● WORK ORDER
Write out exactly the lines from the one containing "This screenshot has" through the last line of the records below, both included, and leave out any pictures.
>>>
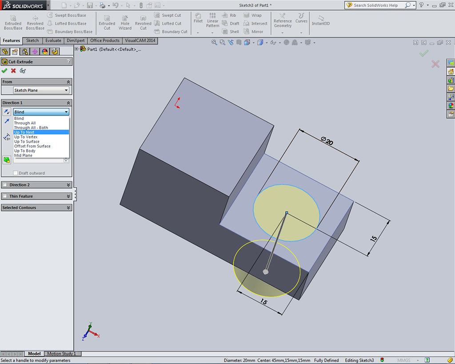The height and width of the screenshot is (364, 455).
Task: Open the From Sketch Plane dropdown
Action: point(41,90)
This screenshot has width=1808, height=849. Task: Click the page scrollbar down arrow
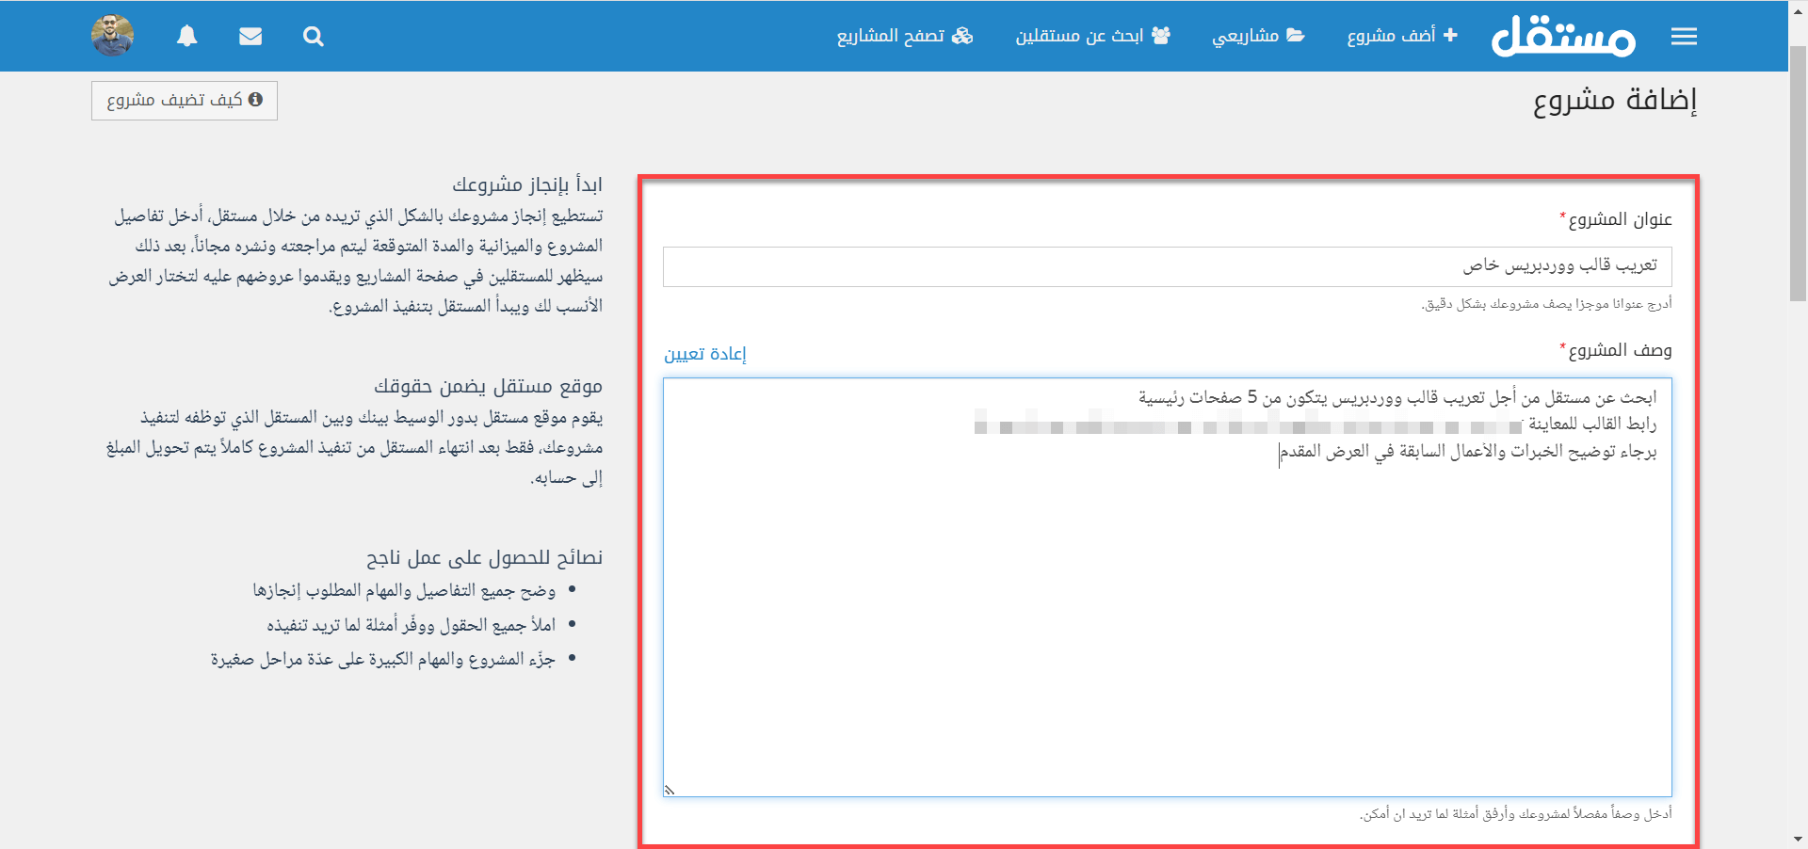pos(1798,839)
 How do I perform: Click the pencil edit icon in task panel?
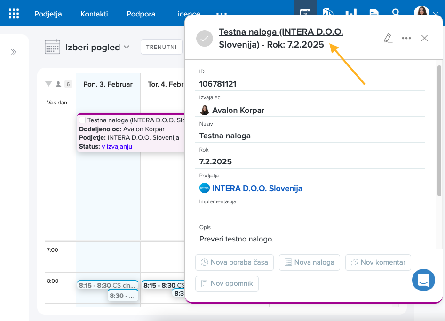click(388, 38)
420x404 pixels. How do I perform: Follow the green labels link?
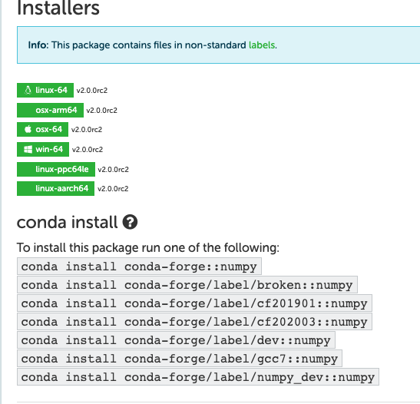(262, 45)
<<<
● TASK SOLUTION
This screenshot has width=1808, height=849. Task: Click the page scrollbar down arrow
pos(1798,839)
 How do I perform: Click the pencil edit icon in task panel?
click(388, 38)
420x404 pixels. How do I perform: Follow the green labels link?
(262, 45)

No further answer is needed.